Principios de diciembre. Era sábado, de noche, y ni A ni D imaginaban lo que se les venía encima. Él estaba trabajando, como siempre, y ella con sus amigas de fiesta, también como siempre. De repente, de entre la rutina de uno y de otro, surgió un codazo, y dos personas que no se conocían acababan teniendo su primera toma de contacto.
Él se quejaba, ella se reía y, aunque el mundo seguía girando, comenzaba a hacerlo de manera distinta para ellos.
Poco tardó D en buscarla por redes sociales y escribirle con la excusa del codazo; menos aún tardó A en responderle. Nace oficialmente ese algo que ambos sienten: «¿Qué te gusta? ¿Qué música escuchas? ¿Quiénes son tus amigos/as? ¿Fumas?»
Ese algo avanza.
D comienza a sentir que A es especial, distinta a las que ha conocido hasta ahora. Se empieza a acostumbrar a hablar con ella todo el día por Whatsapp, comenzando a cambiar horas de sueño por horas charlando con ella. Le hace ilusión ser el motivo de su última conexión.
Primera cita. Finales de diciembre. Como no podía ser de otra manera, están hablando por Whatsapp. Él imagina un no rotundo, pero, encontrándose solo en casa, no se aguanta y se arriesga:
―Hago un capuchino riquísimo, ¿quieres uno?
Pese a no esperárselo, cuando D se da cuenta tiene a A en su casa. Él comienza a sentir vergüenza y nota que ella aún más. Mientras le prepara el café, A no para de preguntarle por cada detalle, por todo lo que él va haciendo, además de llamarle «manitas». Al escuchar esto, D se sonroja un poco, a la vez que piensa que le gusta que sea curiosa; también, cuando la ve devorar el café en tiempo record con la excusa de que está muy rico, piensa que le gusta que sea tragona.
Al ver que ella tiene el café terminado, pese a casi no haber probado el suyo, D le ofrece salir a fumar para no dejarla esperándole, y siguen hablando de sus cosas. El tiempo pasa y, aunque no quieren separarse, ambos lo hacen con la excusa de aprovechar la tarde. Ese algo que ambos sienten está a punto de explotar.
Los días se suceden, como los mensajes y las ganas de repetir ese café. Ese algo, ya casi en su máximo esplendor, consigue que aparezcan los primeros piropos: «qué guapo/a eres», «con lo que sea vas genial»…
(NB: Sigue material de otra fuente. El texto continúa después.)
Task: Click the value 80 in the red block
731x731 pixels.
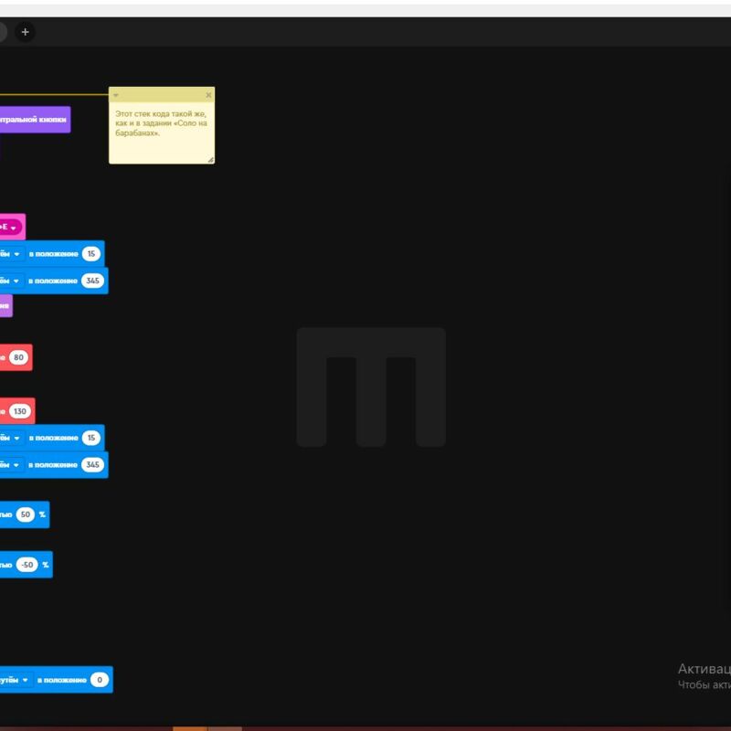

―A ver si esta noche nos vemos y hablamos un rato ―comienza a ser el mensaje más habitual entre ambos.
Segunda cita. Un par de semanas después. D invita a A a su casa para ver una película. Ella no acepta rápido, acepta a la velocidad de la luz. Ya no recuerdan que peli era, sólo que había cosquillas, cojinazos, risas y dos personas muy a gusto.
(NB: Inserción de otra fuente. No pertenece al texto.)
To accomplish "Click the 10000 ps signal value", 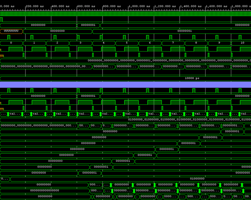I will click(x=192, y=78).
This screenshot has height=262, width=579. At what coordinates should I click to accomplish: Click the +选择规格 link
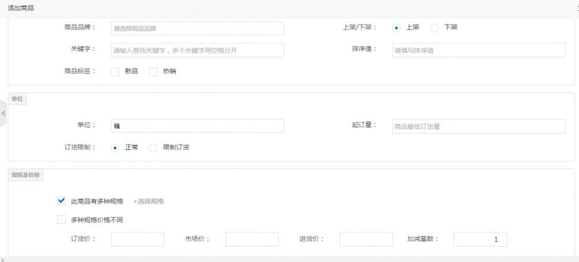[x=148, y=201]
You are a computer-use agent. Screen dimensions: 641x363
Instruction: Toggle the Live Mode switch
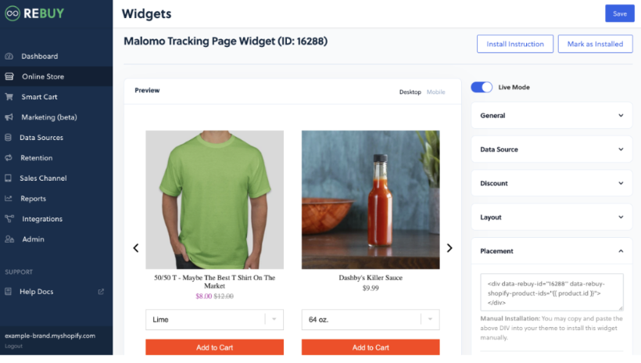[482, 87]
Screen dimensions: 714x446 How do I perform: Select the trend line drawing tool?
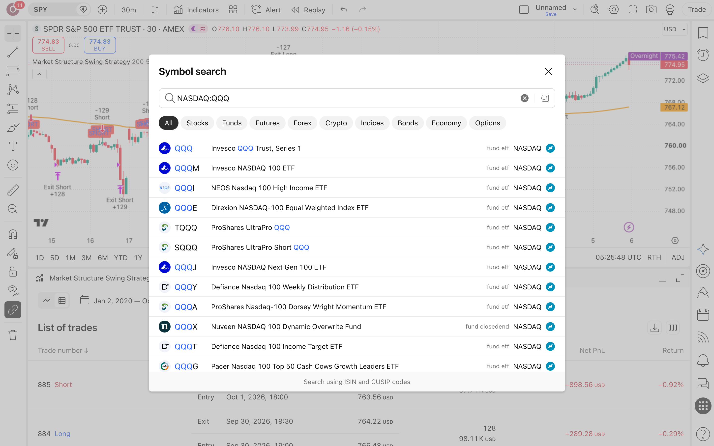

Los días pasan. D es todo planes y A es todo «Sí».
El primer beso tarda en llegar; según D, por su culpa, ya que no quería dar ese paso sin conocerse mejor, esperando confirmar que ese algo que había entre ambos era mucho más que un simple lío de navidad.
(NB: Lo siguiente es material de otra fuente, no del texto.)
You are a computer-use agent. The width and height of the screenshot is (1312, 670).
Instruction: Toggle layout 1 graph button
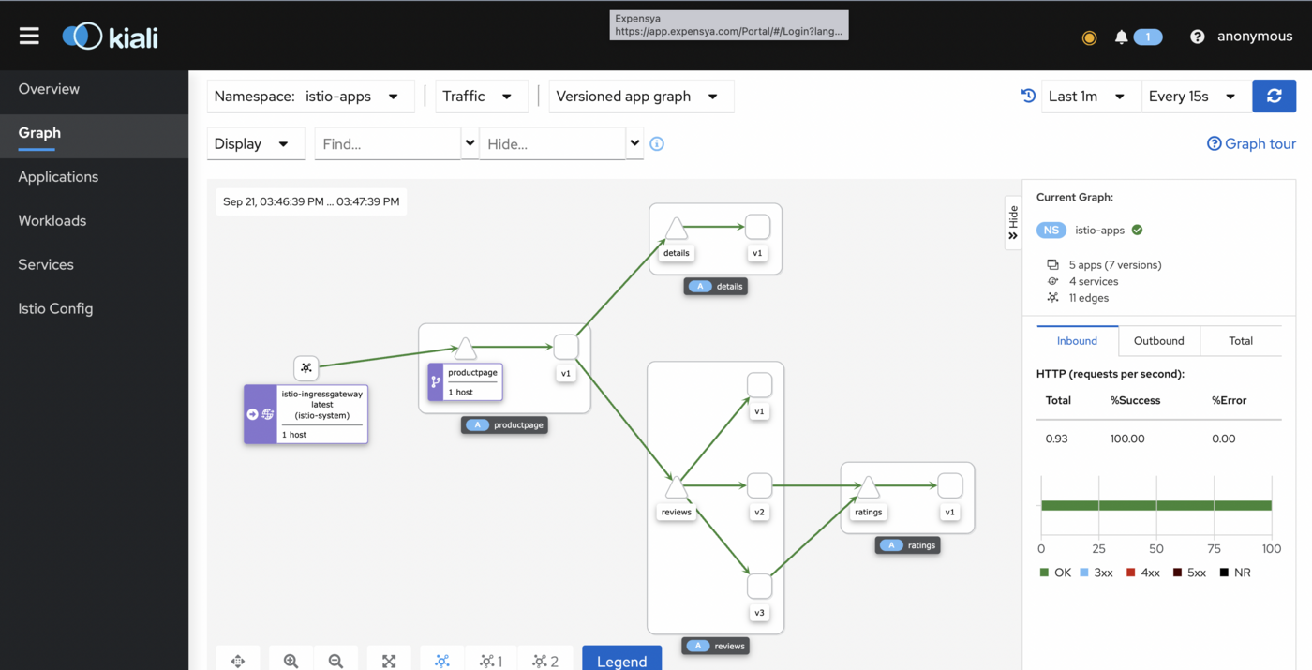click(x=491, y=661)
Un día, una apuesta. Una apuesta tonta. Si ella gana, le da un beso. Al final uno deseando perder y la otra deseando ganar. Pasa lo inevitable, lo que tenía que pasar.
A partir de ese momento, ese algo se dispara y todo comienza a ir mucho más rápido para A y D.
Cada vez más planes, más juntarse cuando están de fiesta, más cenas, más cigarrillos a medias, más de todo si el plan incluye un juntos. Como una pareja, pero sin ser pareja.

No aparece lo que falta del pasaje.